Dr. Atomic at the Met - and Maybe a Theater Near You

Though the Metropolitan Opera’s new 125th Anniversary season began last month at their Lincoln Center home and the radio broadcasts do not begin until November 29th, the HD-Transmissions have already begun. These movie-broadcasts (perhaps not the most elegant way to refer to them) bring HD-quality live broadcasts directly to hundreds of movie theaters across the country and around the world.

The opening night Gala with reigning diva Renée Fleming (Eastman '83) was broadcast live on September 22nd - a young cellist whose blog I’ve been following responded enthusiastically to having seen it.

Richard Strauss’ Salome with Karita Matilla in the title role of this highly acclaimed production was broadcast last Saturday, October 11th. But in case you missed it, there is a rebroadcast on October 22nd!

When this opera was new in 1905, it became the greatest musical scandal of the age (at least until the Rite of Spring exploded in Paris in 1911). People thought it was disgusting (Salome kissing the lips of the severed head of John the Baptist), the music ear-wrenching. It was banned in London, it closed after a single performance in New York City at the Met and took 13 years before it censors finally allowed it to be performed in Vienna. The original Salome refused to do the now-famous “Dance of the Seven Veils” because she was “a decent woman,” and so began the tradition of having a ballet dancer (thereby implying she was not a decent woman but that was okay) who stepped in to dance it instead.

Things have changed. Karita Matilla not only did her own dance, she even, briefly after shedding the seventh veil, appeared nude on stage (though this was not to be included in the HD-Transmission, we were informed). Times change, in a mere 103 years...

The next transmission is a very special one – a new production of an opera still new, premiered only in 2005 in San Francisco and by one of the leading composers writing today. John Adams’ Dr. Atomic, like his earlier operas, explores more modern historical events than opera usually brings to the stage, but focusing on timeless conflicts: behind the story of the first atomic bomb is the personal struggle between science and spirituality.

There’s background information on-line here – on the opera itself, the libretto, even a rehearsal blog! The dress rehearsal was open to 1,000 high school and college students, many of them science majors for whom opera itself might have been a whole new experience – certainly the opera for all of them, even those familiar with opera as a musical medium, would’ve been new.

Meanwhile over at The Rest Is Noisethe book-of-the-same-name just came out in paperback, btw: if you haven’t read it already, what are you waiting for?? – Alex Ross posts a rehearsal clip with Gerald Finley singing Robert Oppenheimer’s pivotal aria quoting John Donne’s “Batter My Heart, Three-person’d God.”

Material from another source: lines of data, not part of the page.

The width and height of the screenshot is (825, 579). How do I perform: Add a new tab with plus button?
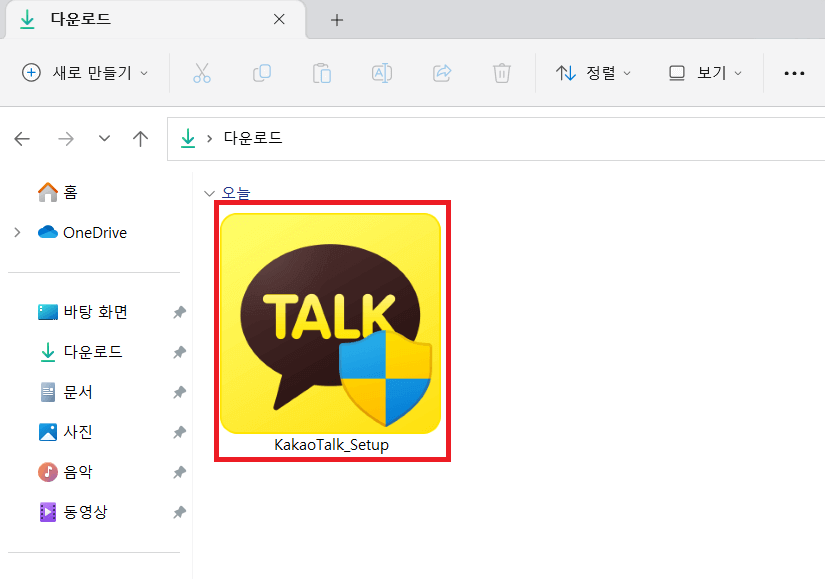pyautogui.click(x=337, y=20)
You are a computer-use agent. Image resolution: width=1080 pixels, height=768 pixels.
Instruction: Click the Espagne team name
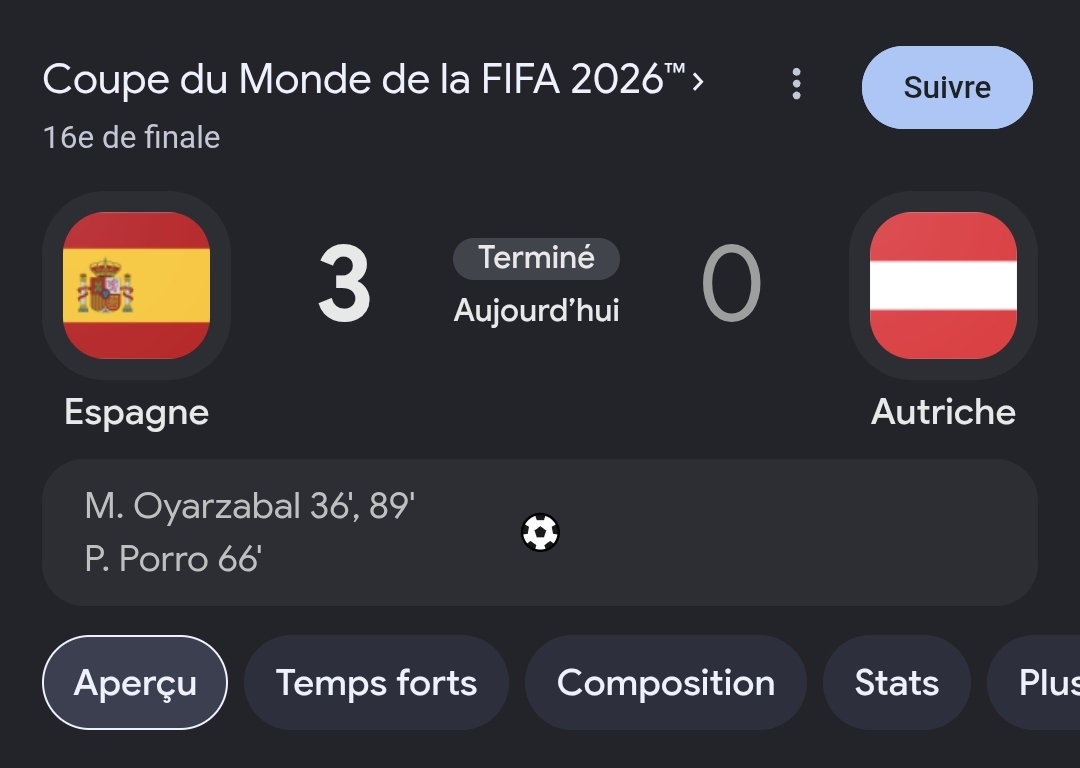(x=136, y=412)
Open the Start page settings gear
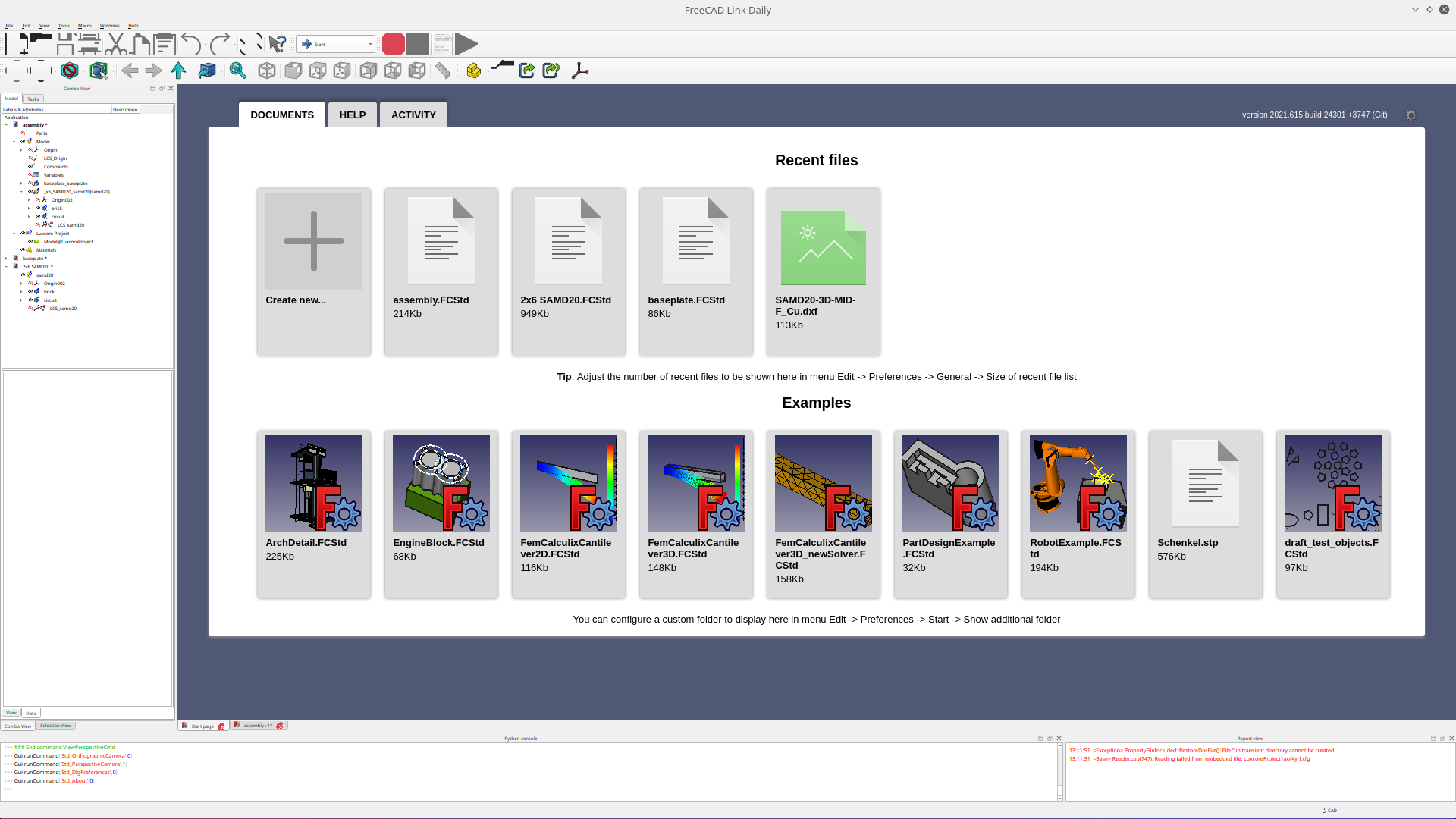Screen dimensions: 1456x819 pos(1411,115)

The first Met performance is this weekend, Saturday evening, October 18th – but it’s on the HD Schedule for Saturday November 8th beginning at 1:00 EST, a live transmission of that day’s matinee performance – perhaps at a theater near you! Some of these may also be carrying an encore transmission on November 19th - I see my neighborhood cineplex is offering this one also, so maybe I’ll go see it twice!

Even though most of my readers at Thoughts on a Train are not just from Central Pennsylvania – unlike my previous, now-defunct station-related blog – I’ll mention that I’m going to go see the “movie broadcast” about 3 miles from my house. You can find out how to locate a theater in your area that might be close enough!

If you get a chance to see it live at the Met, it’s scheduled through November 13th, so there’s not much chance to wait and see it after the HD-transmission and you just have to see it live in the house...

Another reason to be excited about this performance of Dr. Atomic: it’s the first opportunity for many of us outside of New York and other symphonic hot-spots to see the young conductor Alan Gilbert who will become the new music director of the New York Philharmonic next season.

Then later in the month, on November 22nd, the next HD-transmission will bring you the Met’s staged production of Berlioz’s Damnation of Faust (I’m sure the proximity of these two stories is purely coincidental) which will also open the radio broadcast season on the 29th of November, guaranteed to brighten up the ol’ family gathering for your Thanksgiving Weekend.

For more information about the radio broadcasts, you can find a station in your area scheduled to broadcast the Saturday matinees. In Central Pennsylvania, that would be either WITF-FM (89.5) or WJAZ-FM (91.7). You can also listen to Met performances on Sirius satellite radio.

Highlights of the broadcast season will include an “archive” broadcast of Dr. Atomic in January, since the performance-run concludes before the broadcast season begins, and a complete cycle of Wagner’s Ring of the Nibelung beginning in March ‘09. I’m only sorry they didn’t offer The Ring in HD. But since they say this is going to be the last outing for its current production, perhaps they’re going to save the HD version for a new production already in the works?